WORK ITEM
Within the records below is a range that opens at the line with "Image resolution: width=535" and closes at the line with "Task: Switch chart to 5年 range". Return that range word for word, both ends included, and only that range.

BEGIN SOURCE DATA

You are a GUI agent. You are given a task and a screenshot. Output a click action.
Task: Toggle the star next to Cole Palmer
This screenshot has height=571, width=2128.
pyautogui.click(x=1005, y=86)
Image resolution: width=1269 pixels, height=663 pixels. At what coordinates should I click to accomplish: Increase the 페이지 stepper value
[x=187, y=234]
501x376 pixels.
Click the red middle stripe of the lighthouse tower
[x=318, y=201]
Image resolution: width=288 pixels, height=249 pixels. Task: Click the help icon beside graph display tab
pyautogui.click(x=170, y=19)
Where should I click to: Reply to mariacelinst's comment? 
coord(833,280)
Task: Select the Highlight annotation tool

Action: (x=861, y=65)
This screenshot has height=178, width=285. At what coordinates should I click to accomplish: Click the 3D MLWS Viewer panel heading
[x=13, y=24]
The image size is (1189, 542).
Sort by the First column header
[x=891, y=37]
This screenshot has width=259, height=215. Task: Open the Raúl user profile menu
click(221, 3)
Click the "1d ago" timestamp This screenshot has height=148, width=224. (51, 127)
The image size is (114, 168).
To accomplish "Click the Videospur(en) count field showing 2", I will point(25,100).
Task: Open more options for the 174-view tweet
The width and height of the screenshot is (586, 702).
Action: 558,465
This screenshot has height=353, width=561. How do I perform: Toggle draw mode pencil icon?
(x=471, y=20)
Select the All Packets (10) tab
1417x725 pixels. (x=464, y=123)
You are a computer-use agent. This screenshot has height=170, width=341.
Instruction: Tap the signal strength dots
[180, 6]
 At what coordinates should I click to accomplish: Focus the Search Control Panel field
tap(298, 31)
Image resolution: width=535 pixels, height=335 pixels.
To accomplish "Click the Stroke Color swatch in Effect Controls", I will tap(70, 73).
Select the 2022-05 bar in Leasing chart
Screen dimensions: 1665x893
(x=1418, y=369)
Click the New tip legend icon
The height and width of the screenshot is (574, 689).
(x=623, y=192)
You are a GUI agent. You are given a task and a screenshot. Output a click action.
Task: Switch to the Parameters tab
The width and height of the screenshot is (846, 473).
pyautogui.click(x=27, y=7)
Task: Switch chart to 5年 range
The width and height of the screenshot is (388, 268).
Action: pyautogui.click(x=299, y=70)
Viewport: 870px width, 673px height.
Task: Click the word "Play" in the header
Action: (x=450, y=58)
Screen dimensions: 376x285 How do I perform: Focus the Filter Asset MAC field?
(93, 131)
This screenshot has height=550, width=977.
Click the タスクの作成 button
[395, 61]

END SOURCE DATA

YOUR SOLUTION
Image resolution: width=535 pixels, height=335 pixels.
To accomplish "Click the Stroke Color swatch in Effect Controls", I will tap(70, 73).
Select the 2022-05 bar in Leasing chart
Screen dimensions: 1665x893
(x=1418, y=369)
Click the New tip legend icon
The height and width of the screenshot is (574, 689).
(x=623, y=192)
You are a GUI agent. You are given a task and a screenshot. Output a click action.
Task: Switch to the Parameters tab
The width and height of the screenshot is (846, 473).
pyautogui.click(x=27, y=7)
Task: Switch chart to 5年 range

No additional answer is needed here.